El principal detonante de esta fractura definitiva fue el comportamiento del partido frente a la figura del jefe de Gabinete de la Nación, Manuel Adorni. Bullrich identificó el amparo político y la protección explícita brindada por el PRO hacia el funcionario como el punto de quiebre que hizo evidente una distancia insalvable entre los discursos públicos y las decisiones reales de la cúpula partidaria. En sus propias palabras, el dirigente aclaró que su dimisión no responde a simples diferencias tácticas o matices de gestión, habituales en cualquier estructura, sino a un dilema moral que le impide convalidar con su silencio decisiones con las que ya no guarda ningún tipo de identificación ideológica o humana.
A su vez, el exministro de Educación de la Nación hizo una conmovedora alusión a su realidad personal y al diagnóstico de Esclerosis Lateral Amiotrófica (ELA) que padece, una situación que en 2021 lo había llevado a abandonar su banca en el Senado.
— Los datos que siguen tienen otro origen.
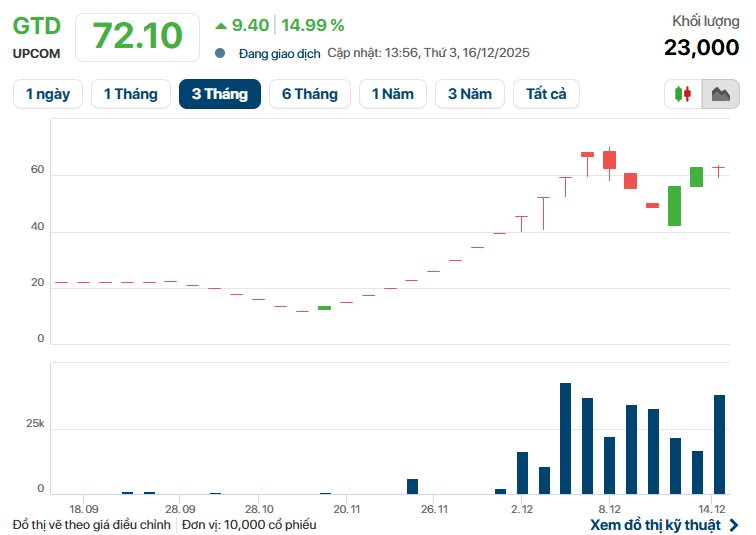Click the 23,000 Khối lượng value

tap(701, 46)

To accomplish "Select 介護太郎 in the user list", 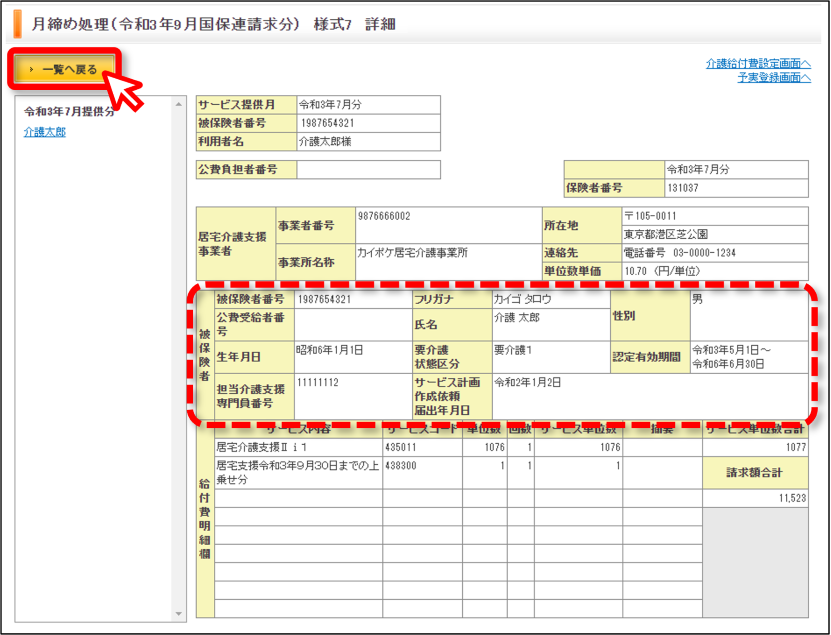I will click(x=45, y=132).
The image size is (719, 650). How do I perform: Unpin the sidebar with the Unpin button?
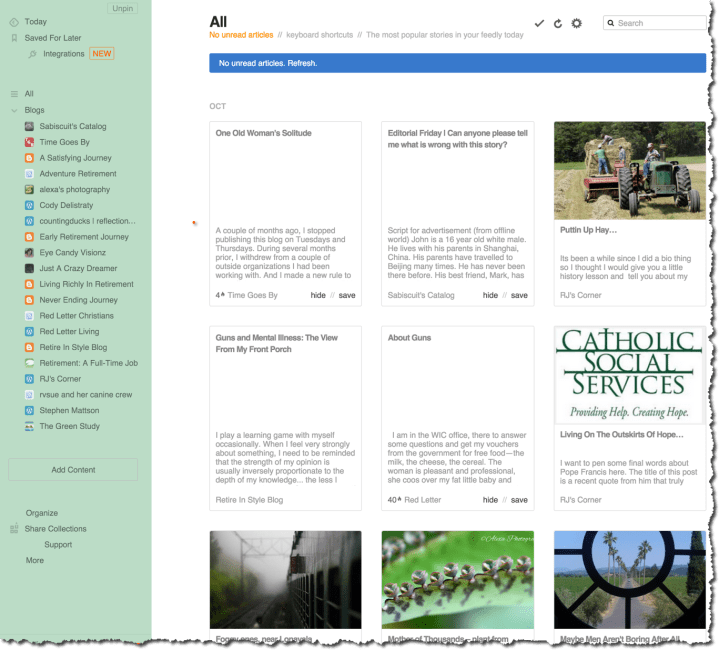click(122, 8)
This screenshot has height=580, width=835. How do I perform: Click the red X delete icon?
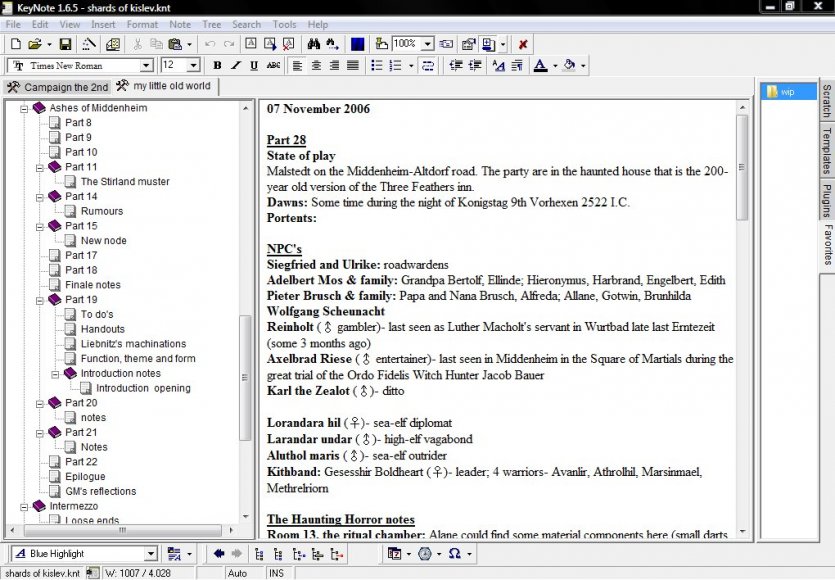coord(523,44)
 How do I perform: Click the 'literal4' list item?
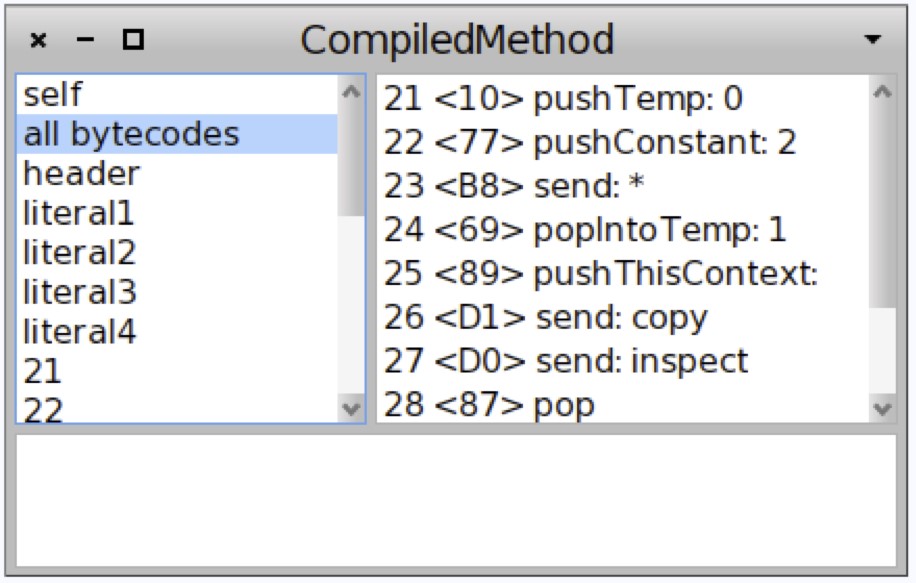pos(80,331)
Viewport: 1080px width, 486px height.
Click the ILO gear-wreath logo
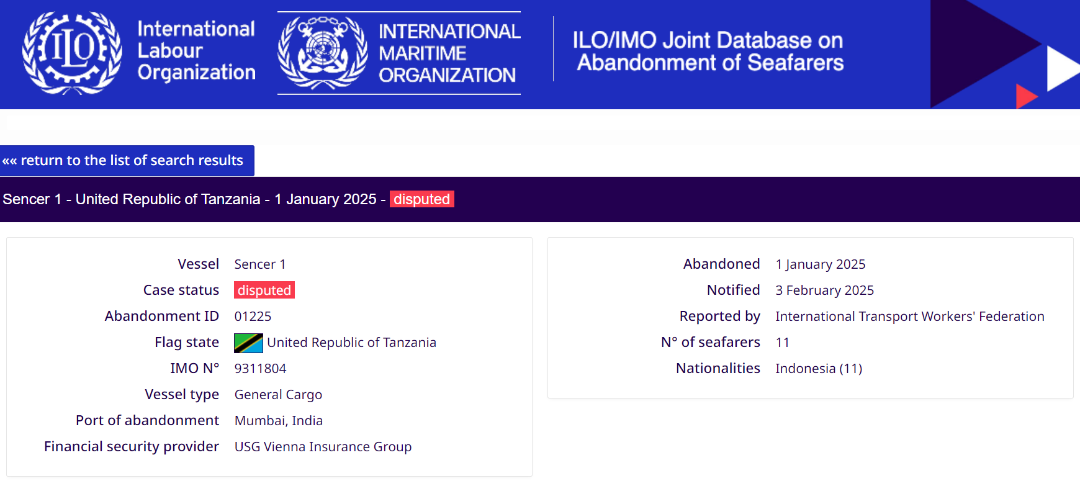pos(72,52)
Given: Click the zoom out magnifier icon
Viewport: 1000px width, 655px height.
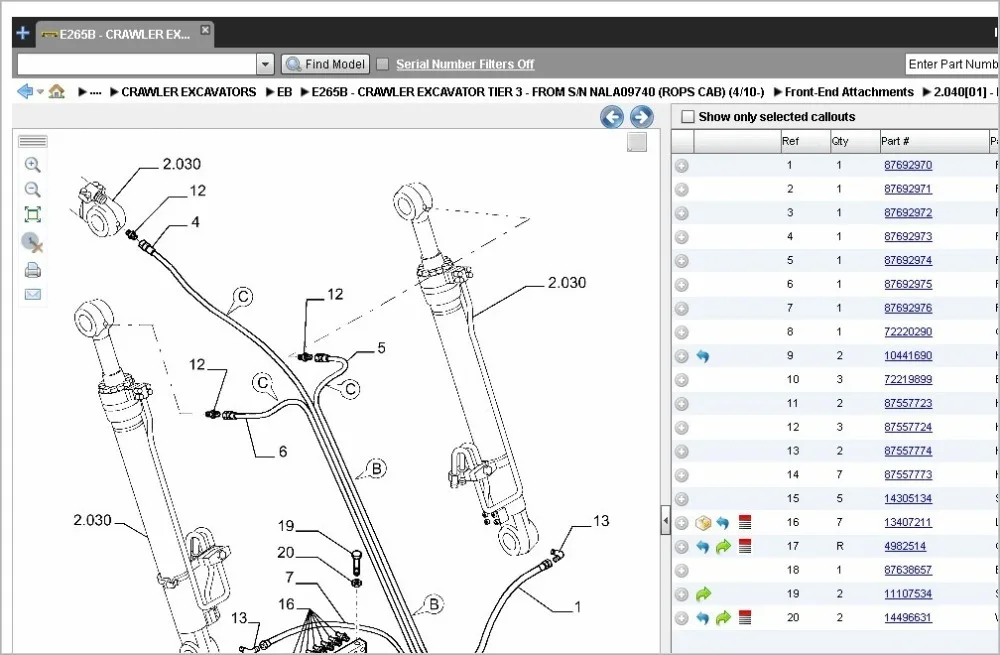Looking at the screenshot, I should (32, 190).
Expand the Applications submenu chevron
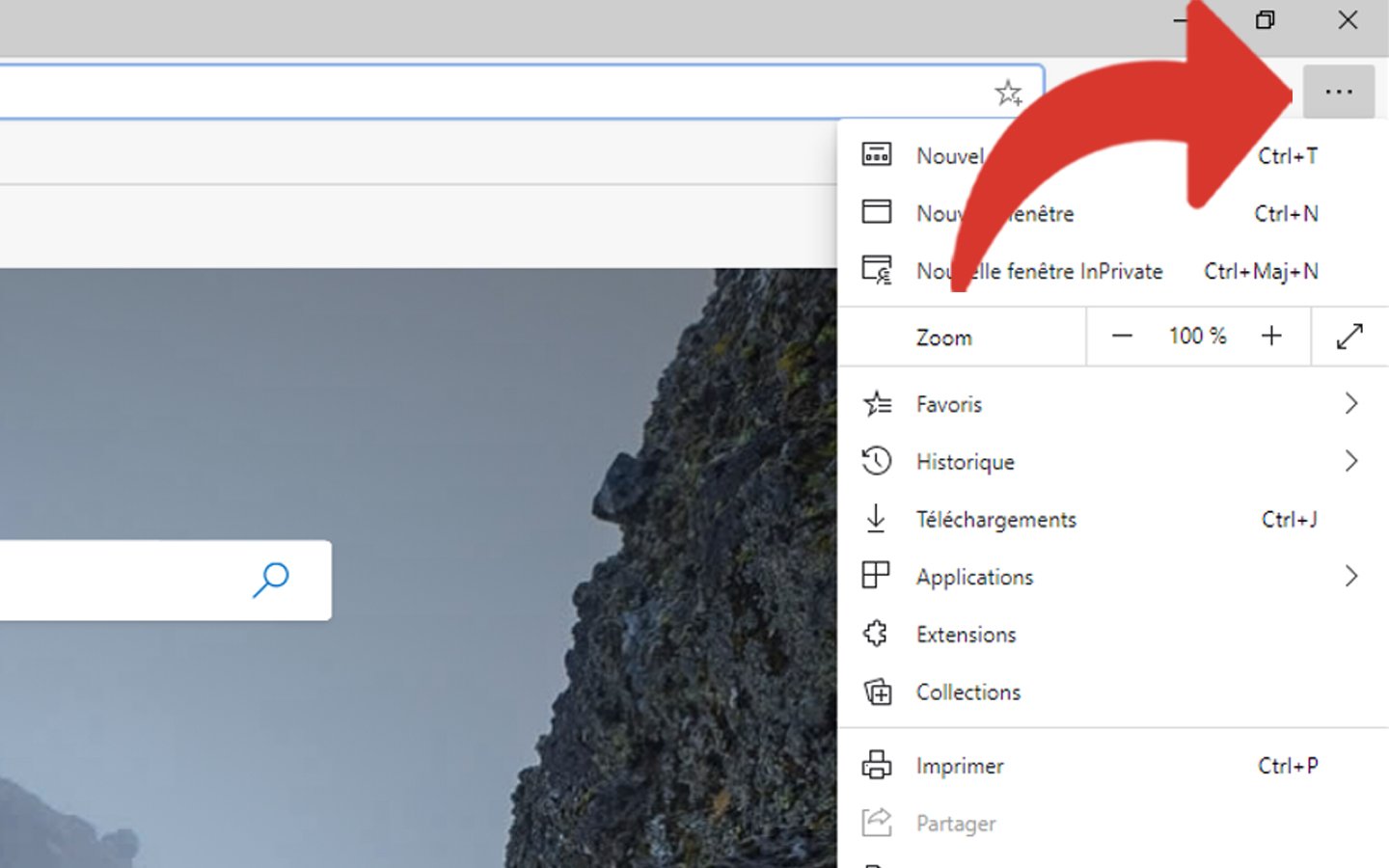The image size is (1389, 868). [x=1350, y=577]
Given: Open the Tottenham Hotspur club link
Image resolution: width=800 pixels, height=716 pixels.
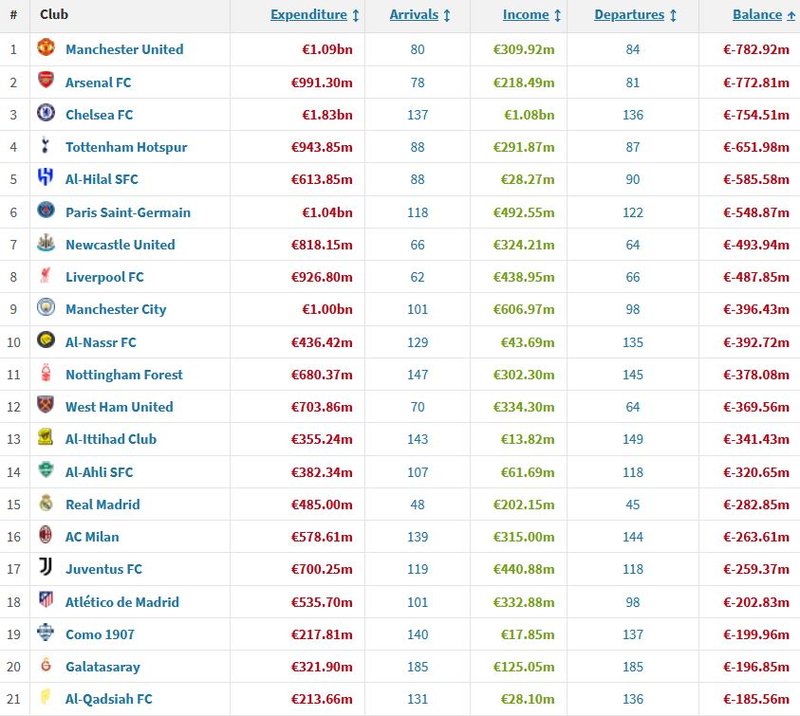Looking at the screenshot, I should pos(126,147).
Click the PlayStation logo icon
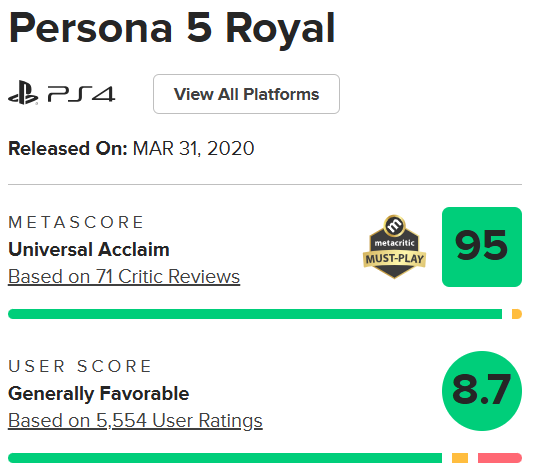This screenshot has height=475, width=534. pos(23,93)
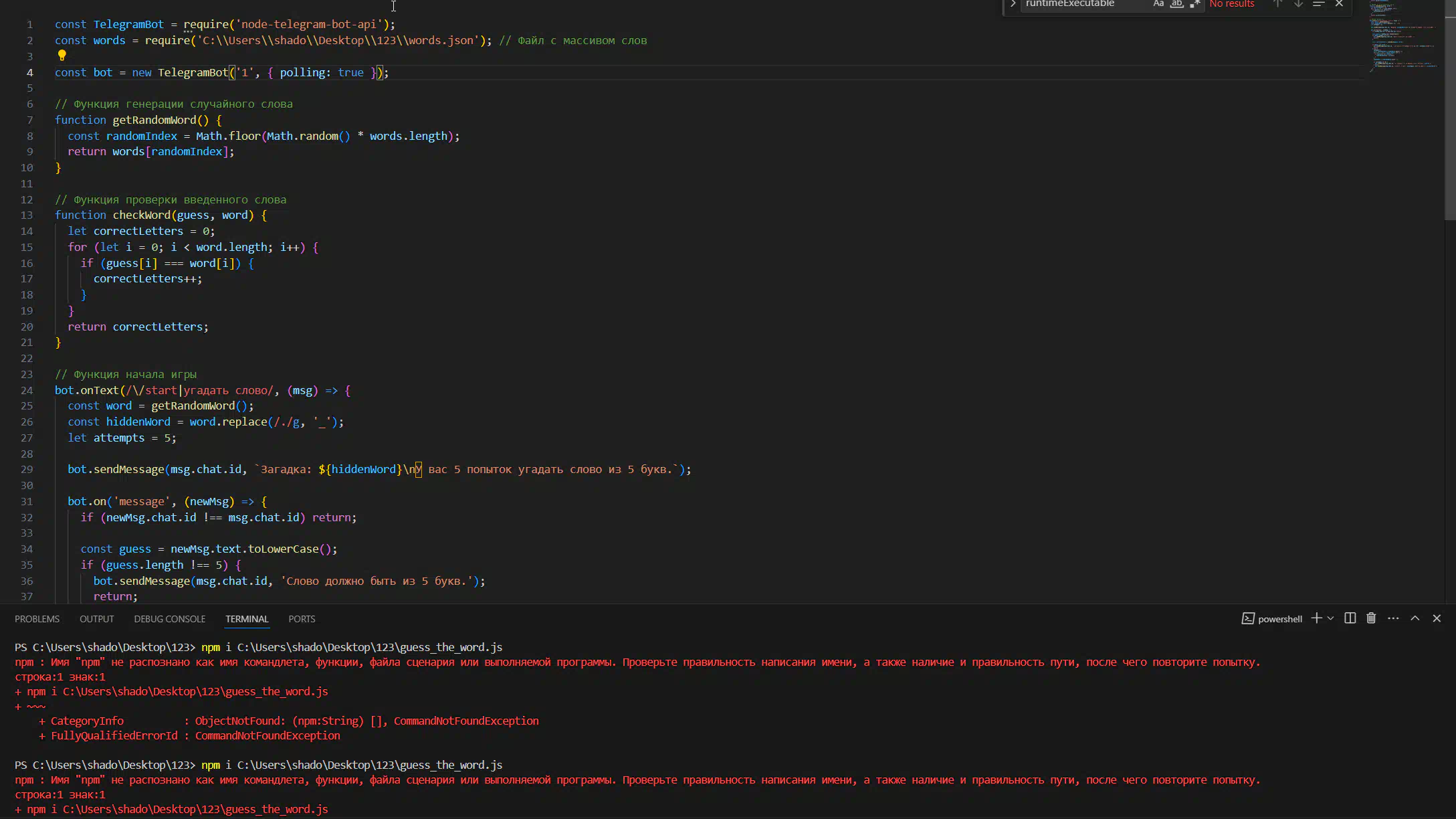This screenshot has height=819, width=1456.
Task: Click the PROBLEMS tab in panel
Action: (37, 618)
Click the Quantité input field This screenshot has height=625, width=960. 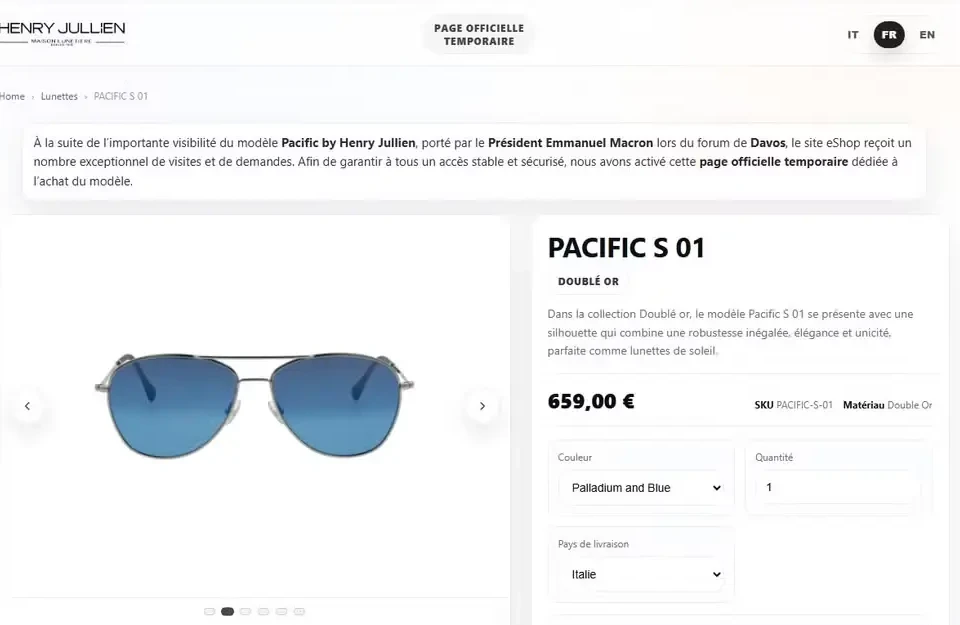(837, 488)
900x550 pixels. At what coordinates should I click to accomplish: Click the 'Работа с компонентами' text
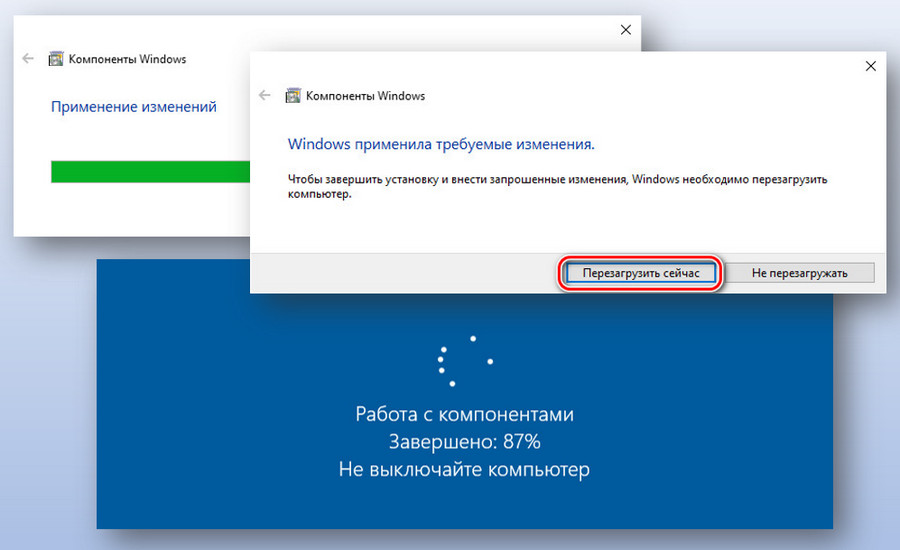pyautogui.click(x=464, y=414)
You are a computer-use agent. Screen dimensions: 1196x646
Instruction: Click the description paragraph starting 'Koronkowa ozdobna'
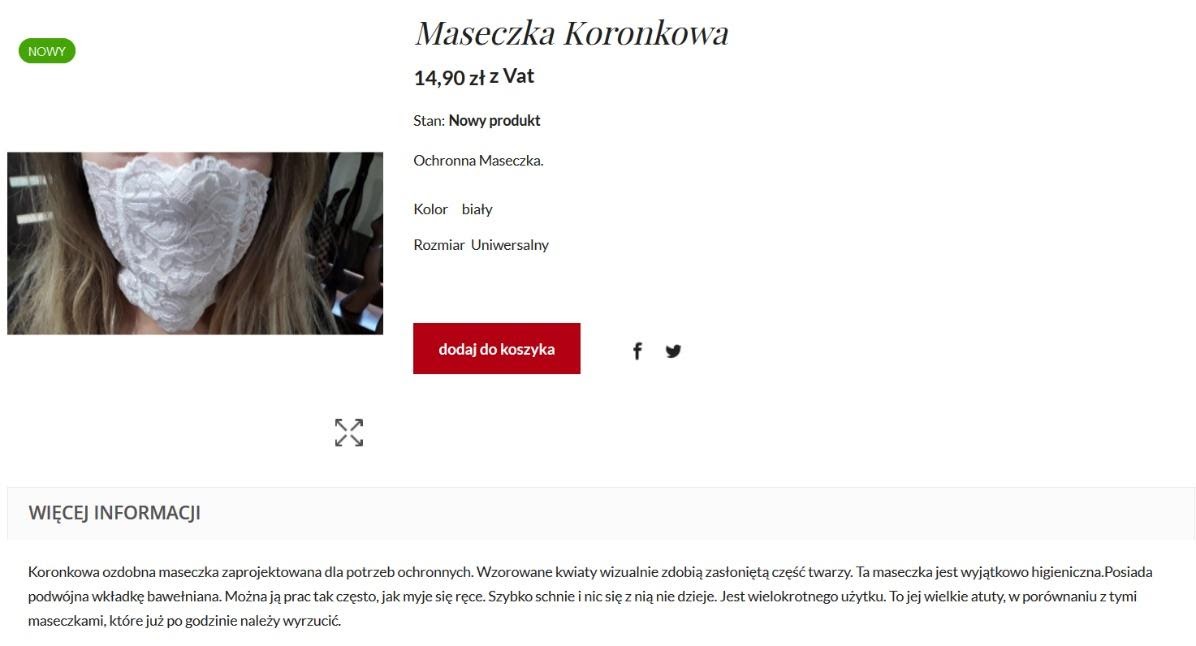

Al respecto, el referente remarcó que la enfermedad lo obligó a reformular por completo su escala de prioridades y que el tiempo actual es demasiado valioso como para vivir en contradicción con su propia conciencia, ligando estos pensamientos a las reflexiones que plasmó en su obra literaria Liderazgo espiritual. Si bien reconoció el camino transitado junto a Macri y valoró el impacto histórico que tuvo la irrupción del PRO en el mapa electoral argentino, sentenció de forma tajante que la fidelidad a una organización jamás puede colocarse por encima de las convicciones personales.
La salida de Bullrich, una de las figuras con mayor peso moral dentro del arco opositor, generó inmediatas réplicas y declaraciones de apoyo por parte de diversos actores del ámbito político nacional. El diputado nacional y titular de la Coalición Cívica, Maximiliano Ferraro, destacó el coraje y la dignidad de sus palabras asegurando que representan el sentir de muchos ciudadanos. En sintonía, el exsecretario de Cultura, Pablo Avelluto, agradeció su postura y trazó un paralelismo con su propio alejamiento en 2023, cuando el partido decidió ligar su destino electoral a la extrema derecha. Por su parte, el exembajador Diego Guelar reivindicó a Bullrich como el verdadero espíritu de la centroderecha democrática en el país. Esta deserción se suma a la de otros nombres históricos, como el de Patricia Bullrich, evidenciando la profunda crisis de identidad que atraviesa la estructura amarilla.